# [SUPPLIED DATA]
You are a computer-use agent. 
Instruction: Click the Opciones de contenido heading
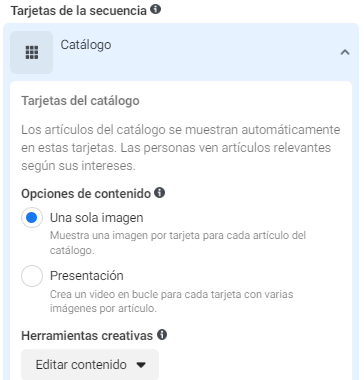tap(86, 193)
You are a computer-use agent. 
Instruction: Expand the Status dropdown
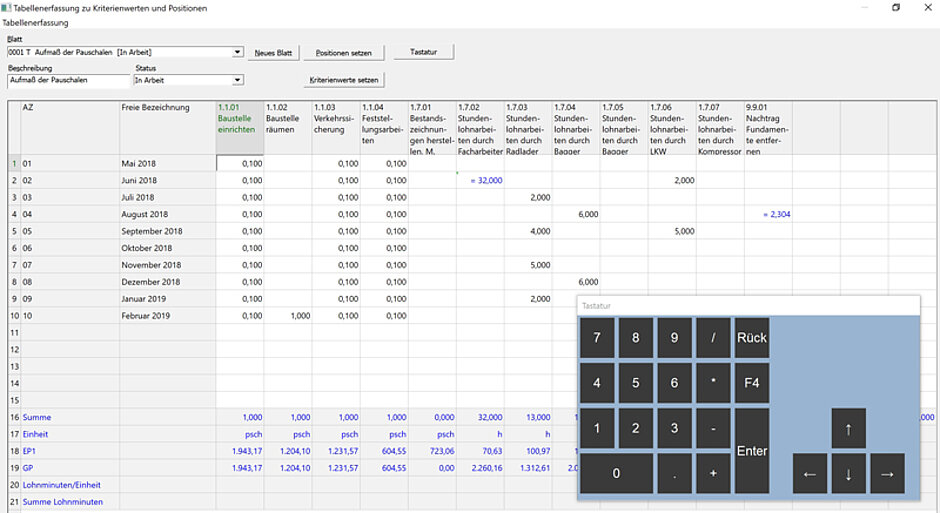pos(238,80)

# [PROBLEM TO WORK ON]
From the entries above, write out every line without a single change, skipping the images.

# [EXERCISE RESPONSE]
You are a computer-use agent. 
Instruction: Click the Opciones de contenido heading
tap(86, 193)
You are a computer-use agent. 
Instruction: Expand the Status dropdown
pos(238,80)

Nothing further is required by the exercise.